# Utility Functions

This notebook contains utility functions which I found useful for my research.

In [2]:
import torch
import torch.nn as nn

## ML

### Accuracy in PyTorch

In [6]:
def get_accuracy(y_true, y_prob):
    y_pred = y_prob.argmax(1)
    correct = (y_pred == y_true).type(torch.float).sum().item()
    return correct / len(y_true)

In [34]:
from sklearn.metrics import accuracy_score

y_prob = torch.randn(3, 2)
y_prob = nn.Softmax(dim=-1)(y_prob)
y_true=torch.empty(3, dtype=torch.long).random_(2)
my_acc = get_accuracy(y_true, y_prob)

y_pred = y_prob.argmax(1)
exp_acc = accuracy_score(y_true, y_pred)
assert my_acc == exp_acc

In [4]:
print(ip)

tensor([[0.0887, 0.1730, 0.2687, 0.0590, 0.4106],
        [0.2118, 0.2614, 0.0332, 0.1918, 0.3017],
        [0.0838, 0.1923, 0.1487, 0.3859, 0.1893]], grad_fn=<SoftmaxBackward>)


## NLP

### BERT Token Embeddings

In [4]:
def get_token_embeddings(string, tokenizer, embedding_model, merge_strategy = "average"):
    """ Retrieves token embeddings by accumulating wordpiece embeddings based on merge strategy.
    Identify wordpiece to tokens by checking if their character span is in subset of the original token char span. """
    def _merge_embeddings(wp_e, stack):
        if merge_strategy == "average": 
            t_e = torch.mean(wp_e[stack], 0)
        elif merge_strategy == "first":
            t_e = wp_e[stack[0]]
        else:
            raise NotImplementedError
        return t_e


    inputs = tokenizer(string, truncation=True, return_tensors="pt", add_special_tokens = False)
    wp_e = get_wordpiece_embeddings(inputs, embedding_model)

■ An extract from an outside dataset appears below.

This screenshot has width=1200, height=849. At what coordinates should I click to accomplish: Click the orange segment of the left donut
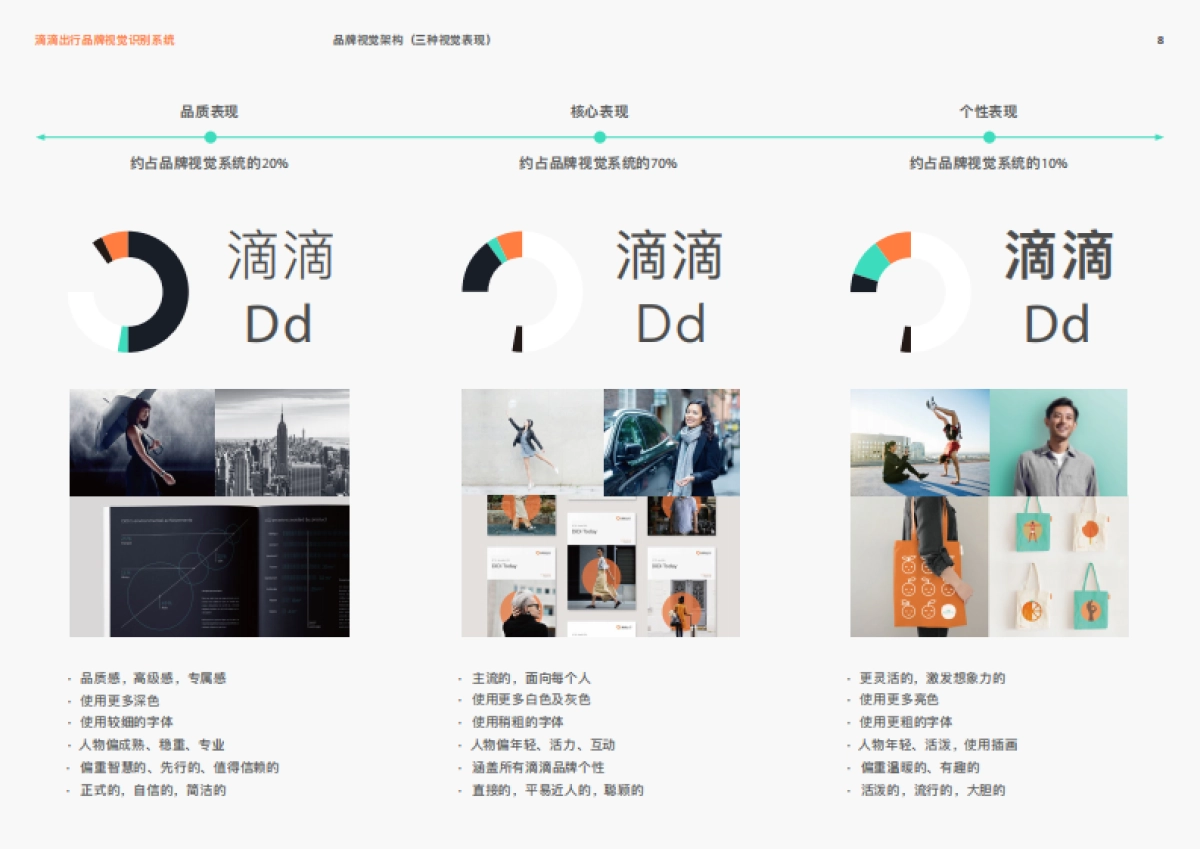[116, 243]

    ws_tokenizer = nltk.tokenize.WhitespaceTokenizer()
    token_spans = ws_tokenizer.span_tokenize(string)

    # merging wordpiece embeddings
    result = []
    stack = []  # initialise stack with idx

    t_span = next(token_spans)
    for i in range(len(wp_e)):
        wp_span = inputs.token_to_chars(i)
        if is_subspan(wp_span, t_span): stack.append(i)
        else: 
            t_e = _merge_embeddings(wp_e, stack)
            result.append(t_e)
            t_span = next(token_spans) # if error is thrown, sth is wrong as every wp should be a subspan of some token

            assert is_subspan(wp_span, t_span)
            stack = [i]  # initialise stack with current idx
    
    # clear remaining accumulated tensors
    t_e = _merge_embeddings(wp_e, stack)
    result.append(t_e)

    result = torch.stack(result, dim = 0)
    assert len(result) == len(string.split()), f"{len(result)} != {len(string.split())}"
    return result

def is_subspan(subspan: Tuple[int], span: Tuple[int]) -> bool:
    assert len(subspan) == 2
    assert len(span) == 2
    return subspan[0] >= span[0] and subspan[1] <= span[1]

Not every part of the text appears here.